Cette décision s’est fait attendre. Pendant des mois, la pression s’est intensifiée sur Berlin pour qu’elle renonce à ce projet de gazoduc controversé, auquel l’Ukraine, la Pologne et d’autres pays d’Europe centrale et orientale opposent une résistance farouche.
Toutefois, c’est la pression exercée par les États-Unis qui s’est avérée décisive. Lors de la visite inaugurale du chancelier allemand Olaf Scholz à Washington au début du mois, le Président américain Joe Biden a déclaré que Nord Stream 2 serait mis à la poubelle si la Russie décidait d’envahir l’Ukraine.

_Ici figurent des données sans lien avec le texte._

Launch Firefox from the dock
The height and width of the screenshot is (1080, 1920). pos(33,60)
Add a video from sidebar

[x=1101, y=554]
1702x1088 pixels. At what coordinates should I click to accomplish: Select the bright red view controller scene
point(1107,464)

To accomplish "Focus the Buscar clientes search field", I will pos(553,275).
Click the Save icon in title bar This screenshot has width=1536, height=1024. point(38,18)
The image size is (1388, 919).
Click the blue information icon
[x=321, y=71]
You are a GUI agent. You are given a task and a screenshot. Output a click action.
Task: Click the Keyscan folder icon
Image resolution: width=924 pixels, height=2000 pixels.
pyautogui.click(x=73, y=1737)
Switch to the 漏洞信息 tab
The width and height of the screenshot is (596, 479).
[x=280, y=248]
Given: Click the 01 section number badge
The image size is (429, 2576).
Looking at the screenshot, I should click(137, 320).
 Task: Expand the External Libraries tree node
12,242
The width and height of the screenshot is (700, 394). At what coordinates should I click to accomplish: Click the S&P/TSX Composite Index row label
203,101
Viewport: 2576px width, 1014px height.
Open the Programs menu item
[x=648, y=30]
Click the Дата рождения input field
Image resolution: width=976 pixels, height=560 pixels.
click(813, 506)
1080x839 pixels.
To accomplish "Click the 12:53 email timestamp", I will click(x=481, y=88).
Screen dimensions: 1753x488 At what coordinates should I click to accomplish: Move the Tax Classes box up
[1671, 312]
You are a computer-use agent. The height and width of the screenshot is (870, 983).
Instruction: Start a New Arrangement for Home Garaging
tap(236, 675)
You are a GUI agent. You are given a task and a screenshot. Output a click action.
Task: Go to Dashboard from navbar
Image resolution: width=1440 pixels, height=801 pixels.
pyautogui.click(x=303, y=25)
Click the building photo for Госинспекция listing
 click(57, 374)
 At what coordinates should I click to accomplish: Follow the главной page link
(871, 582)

« Si la Russie envahit, c’est-à-dire si des chars ou des troupes passent la frontière ukrainienne, alors il n’y aura plus de Nord Stream 2. Nous y mettrons fin », avait affirmé M. Biden lors de la conférence de presse conjointe avec M. Scholz.
Le chancelier allemand était resté alors silencieux à côté du Président américain, refusant de répéter clairement l’avertissement. Jusqu’au dernier moment, M. Scholz a gardé la porte ouverte, espérant que la diplomatie ramènerait Vladimir Poutine à la table des négociations.
Ses hésitations étaient compréhensibles. L’Allemagne est entièrement dépendante des importations pour son approvisionnement en gaz naturel, le gaz russe acheminé par gazoduc représentant 32 % de toutes ses importations, ce qui est bien supérieur à la Norvège (20 %) et aux Pays-Bas (12 %), si l’on en croit les données de décembre 2021 publiées par ICIS analytics.
La question est maintenant de savoir ce qui se passera ensuite. La suspension du Nord Stream 2 ne perturbera pas, en soi, l’approvisionnement en gaz de l’Allemagne, car le gazoduc n’avait pas encore été mis en service.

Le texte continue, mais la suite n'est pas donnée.